'We can't compromise with Earth': PM urges action on climate change

Rallying cry from Brown as global negotiations to reduce emissions falter

World leaders must break the impasse over faltering climate-change negotiations as preparations intensify for the UN meeting in Copenhagen this December, Gordon Brown will urge today.

Copenhagen could change the course of history, but negotiations over a new climate-change agreement have stalled with the risk of catastrophic global warming this century, the Prime Minister will say in an address to the Major Economies Forum (MEF) in London.

"We must frankly face the plain fact that our negotiators are not getting to agreement quickly enough," he intends to say. "So I believe that leaders must engage directly to break the impasse.
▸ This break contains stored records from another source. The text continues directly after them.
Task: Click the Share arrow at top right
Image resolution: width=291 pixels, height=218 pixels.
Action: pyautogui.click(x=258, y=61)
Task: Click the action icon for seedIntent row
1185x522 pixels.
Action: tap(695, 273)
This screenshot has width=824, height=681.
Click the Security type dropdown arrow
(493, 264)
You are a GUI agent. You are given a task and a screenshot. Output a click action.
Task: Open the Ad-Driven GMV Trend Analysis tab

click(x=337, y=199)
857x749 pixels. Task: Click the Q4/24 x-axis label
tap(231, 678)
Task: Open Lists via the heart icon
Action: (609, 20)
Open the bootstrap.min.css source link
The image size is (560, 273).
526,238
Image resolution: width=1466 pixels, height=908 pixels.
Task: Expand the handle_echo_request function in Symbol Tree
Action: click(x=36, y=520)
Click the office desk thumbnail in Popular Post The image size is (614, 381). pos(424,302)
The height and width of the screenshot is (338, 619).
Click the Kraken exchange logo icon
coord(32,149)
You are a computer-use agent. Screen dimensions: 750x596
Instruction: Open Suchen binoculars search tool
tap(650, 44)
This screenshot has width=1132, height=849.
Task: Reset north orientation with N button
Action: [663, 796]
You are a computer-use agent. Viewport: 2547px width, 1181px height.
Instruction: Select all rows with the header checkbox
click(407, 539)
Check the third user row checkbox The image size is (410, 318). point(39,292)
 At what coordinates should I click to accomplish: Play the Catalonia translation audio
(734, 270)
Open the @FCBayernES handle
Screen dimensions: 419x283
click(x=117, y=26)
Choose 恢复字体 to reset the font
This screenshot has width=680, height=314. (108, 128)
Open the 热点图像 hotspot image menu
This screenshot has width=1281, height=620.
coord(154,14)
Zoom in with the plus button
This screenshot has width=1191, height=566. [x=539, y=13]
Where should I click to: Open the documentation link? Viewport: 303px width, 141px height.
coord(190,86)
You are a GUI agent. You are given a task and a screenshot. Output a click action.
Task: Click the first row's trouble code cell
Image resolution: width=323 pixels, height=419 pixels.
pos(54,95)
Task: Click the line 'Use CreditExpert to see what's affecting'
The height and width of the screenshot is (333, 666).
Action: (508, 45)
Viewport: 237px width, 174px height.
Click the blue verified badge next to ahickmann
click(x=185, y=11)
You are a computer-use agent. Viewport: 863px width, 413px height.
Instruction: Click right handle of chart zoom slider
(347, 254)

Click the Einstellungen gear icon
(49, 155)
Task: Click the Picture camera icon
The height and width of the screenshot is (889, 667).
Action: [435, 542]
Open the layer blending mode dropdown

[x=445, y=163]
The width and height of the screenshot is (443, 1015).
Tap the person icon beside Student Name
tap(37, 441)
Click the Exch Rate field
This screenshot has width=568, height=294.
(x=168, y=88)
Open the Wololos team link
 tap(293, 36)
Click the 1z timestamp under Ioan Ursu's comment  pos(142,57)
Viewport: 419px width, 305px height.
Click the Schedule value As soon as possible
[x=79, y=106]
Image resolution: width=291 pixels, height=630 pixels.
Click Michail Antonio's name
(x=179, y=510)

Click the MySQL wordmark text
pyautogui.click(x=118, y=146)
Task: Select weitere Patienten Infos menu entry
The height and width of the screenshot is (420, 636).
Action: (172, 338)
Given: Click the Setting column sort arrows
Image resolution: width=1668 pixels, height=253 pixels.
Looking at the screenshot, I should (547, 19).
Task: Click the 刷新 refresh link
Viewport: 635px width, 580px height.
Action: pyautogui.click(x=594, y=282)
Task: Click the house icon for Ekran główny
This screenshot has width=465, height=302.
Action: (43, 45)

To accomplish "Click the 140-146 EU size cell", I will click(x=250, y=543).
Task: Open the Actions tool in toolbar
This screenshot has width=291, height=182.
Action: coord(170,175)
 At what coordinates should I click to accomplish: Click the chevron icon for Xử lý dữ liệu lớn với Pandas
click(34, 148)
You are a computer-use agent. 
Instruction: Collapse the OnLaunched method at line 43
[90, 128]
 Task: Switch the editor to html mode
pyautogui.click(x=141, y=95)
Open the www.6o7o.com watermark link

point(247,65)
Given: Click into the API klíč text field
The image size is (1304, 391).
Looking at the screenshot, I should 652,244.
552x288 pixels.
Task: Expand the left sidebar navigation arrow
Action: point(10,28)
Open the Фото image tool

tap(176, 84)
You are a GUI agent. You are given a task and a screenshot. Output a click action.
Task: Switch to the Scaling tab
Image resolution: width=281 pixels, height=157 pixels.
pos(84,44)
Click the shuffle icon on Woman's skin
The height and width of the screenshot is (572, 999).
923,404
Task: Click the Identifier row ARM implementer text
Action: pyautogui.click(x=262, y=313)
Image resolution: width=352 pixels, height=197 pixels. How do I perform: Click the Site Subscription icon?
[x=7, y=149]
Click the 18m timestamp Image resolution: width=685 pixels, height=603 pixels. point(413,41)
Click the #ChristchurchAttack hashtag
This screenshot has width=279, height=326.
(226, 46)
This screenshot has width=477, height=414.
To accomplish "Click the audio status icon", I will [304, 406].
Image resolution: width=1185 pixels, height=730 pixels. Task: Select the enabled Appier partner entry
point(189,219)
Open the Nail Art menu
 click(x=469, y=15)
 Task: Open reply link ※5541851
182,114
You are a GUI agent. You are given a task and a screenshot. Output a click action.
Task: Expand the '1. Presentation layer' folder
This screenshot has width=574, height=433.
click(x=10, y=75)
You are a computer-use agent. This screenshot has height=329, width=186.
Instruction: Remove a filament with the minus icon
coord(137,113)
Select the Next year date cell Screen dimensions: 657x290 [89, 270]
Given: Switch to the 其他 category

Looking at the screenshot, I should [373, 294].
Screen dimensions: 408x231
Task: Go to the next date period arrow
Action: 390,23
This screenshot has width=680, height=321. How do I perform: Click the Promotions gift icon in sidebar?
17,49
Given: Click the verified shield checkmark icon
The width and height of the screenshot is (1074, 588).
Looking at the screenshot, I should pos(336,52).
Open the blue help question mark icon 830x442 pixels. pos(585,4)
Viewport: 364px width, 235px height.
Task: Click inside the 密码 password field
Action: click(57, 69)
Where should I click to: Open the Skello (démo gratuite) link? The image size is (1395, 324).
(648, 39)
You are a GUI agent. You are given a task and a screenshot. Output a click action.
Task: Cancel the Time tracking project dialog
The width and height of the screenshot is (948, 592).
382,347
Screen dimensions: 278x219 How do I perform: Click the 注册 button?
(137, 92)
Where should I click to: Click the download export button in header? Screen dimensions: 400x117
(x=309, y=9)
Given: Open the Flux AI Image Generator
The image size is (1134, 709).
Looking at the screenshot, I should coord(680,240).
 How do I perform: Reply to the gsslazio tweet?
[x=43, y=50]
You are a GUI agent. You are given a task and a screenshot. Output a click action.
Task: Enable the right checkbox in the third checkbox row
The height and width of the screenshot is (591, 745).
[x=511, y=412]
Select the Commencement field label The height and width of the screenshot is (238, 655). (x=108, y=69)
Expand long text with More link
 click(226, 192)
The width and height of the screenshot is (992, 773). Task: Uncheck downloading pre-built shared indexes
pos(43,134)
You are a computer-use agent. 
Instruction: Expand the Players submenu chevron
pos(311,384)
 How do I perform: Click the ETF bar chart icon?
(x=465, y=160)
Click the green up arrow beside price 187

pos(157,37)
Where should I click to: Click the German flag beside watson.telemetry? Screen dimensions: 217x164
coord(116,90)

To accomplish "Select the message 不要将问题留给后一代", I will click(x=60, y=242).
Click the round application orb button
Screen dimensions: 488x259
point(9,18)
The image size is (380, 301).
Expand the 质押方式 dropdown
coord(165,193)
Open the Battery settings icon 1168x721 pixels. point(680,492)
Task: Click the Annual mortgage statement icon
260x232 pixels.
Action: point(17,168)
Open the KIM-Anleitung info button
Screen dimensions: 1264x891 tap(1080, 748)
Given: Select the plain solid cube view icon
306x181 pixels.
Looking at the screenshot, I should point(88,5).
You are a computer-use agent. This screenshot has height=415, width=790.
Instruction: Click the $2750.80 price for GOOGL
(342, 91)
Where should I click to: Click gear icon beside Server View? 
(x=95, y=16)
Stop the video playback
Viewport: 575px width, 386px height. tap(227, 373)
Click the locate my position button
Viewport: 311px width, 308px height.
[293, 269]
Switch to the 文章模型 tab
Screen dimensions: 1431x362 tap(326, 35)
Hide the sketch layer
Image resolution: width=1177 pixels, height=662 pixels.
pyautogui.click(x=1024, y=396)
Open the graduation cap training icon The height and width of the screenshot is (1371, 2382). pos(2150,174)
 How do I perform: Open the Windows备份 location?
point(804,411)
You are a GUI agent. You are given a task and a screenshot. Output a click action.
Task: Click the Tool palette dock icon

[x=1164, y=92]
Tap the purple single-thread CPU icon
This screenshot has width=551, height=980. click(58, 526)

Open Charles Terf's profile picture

We cannot compromise with the Earth. We cannot compromise with the catastrophe of unchecked climate change; so we must compromise with one another. I urge my fellow leaders to work together to reach agreement amongst us, recognising ... the dire consequences of failure."

Mr Brown believes it is vital that the world agrees on the strict control of greenhouse-gas emissions and on the movement to a low-carbon global economy at the forthcoming meeting in Copenhagen. He points out that there are now only 50 days left to set the agenda for the next 50 years. "If we do not reach a deal at this time, let us be in no doubt: once the damage from unchecked emissions growth is done, no retrospective global agreement, in some future period, can undo that choice. By then it will be irretrievably too late," he will tell the MEF, a high-level talking-shop on climate change.

"This is a test of our ability to work together as nations facing common challenges in the new global era. We have shown this year in our approach to the global economic crisis how co-operation from all can benefit each. Now we must apply the same resolve and urgency to the climate crisis also facing us," Mr Brown will say.

"We cannot afford to fail. If we act now; if we act together; if we act with vision and resolve, success at Copenhagen is still within our reach. But if we falter, the Earth itself will be at risk. This is the moment. Now is the time. For the planet there is no 'Plan B'." A new analysis shows that the world must begin a low-carbon industrial revolution by 2014 at the latest, or runaway climate change will become almost inevitable. The report, from the World Wide Fund for Nature (WWF), sets out a timetable outlining the action required by industry to limit the world's carbon emissions, and keep global temperature rise to beneath the danger level of C.

The analysis, by Climate Risk, a leading consultancy, suggests that, beyond 2014, the upper limits of industrial growth rates will make it impossible for market economies to lower emissions enough to limit the worst impacts of global warming. "Clean industry sectors can only expand so far, so quickly," said Keith Allott, the head of climate change at the WWF-UK. "If we wait until later than 2014 to begin aggressively tackling the problem, we will have left it too late to ensure all the low-carbon solutions required are ready to roll out at the scale needed, if we intend to keep within the world's remaining carbon budget."

The report's release was timed to coincide with the London meeting of the MEF, which was started by US President Barack Obama this year and is intended to smooth the progress towards the climate conference.

The Energy and Climate Change Secretary, Ed Miliband, is hosting the meeting, which involves environment and energy ministers from the largest economies in both the developed and developing worlds, from the US and the UK on the one hand to China and India on the other. The ministers will be discussing some of the sticking points which emerged in the last session of pre-Copenhagen negotiations in Bangkok 10 days ago. The talks on a new climate treaty, which would limit carbon emissions from all countries, resume in Barcelona in two weeks.

"With the MEF forum in London, this report is a compelling reminder of the scale of effort and the speed of action needed if we're going to make the global transition towards low- and zero-carbon economies before it's too late," Mr Allott said. The report says this transition requires simultaneous action on greenhouse gas emissions from all sectors. It warns that too much reliance on market mechanisms, such as carbon trading, would create serious problems, as these approaches can encourage a step by step deployment of low-carbon solutions.

Instead, the report calls for strong long-term investment frameworks to support emerging technologies, backed up by policies ranging from energy efficiency standards to feed-in tariffs for renewable energy, and an end to subsidies for the use of dirty-fossil fuels.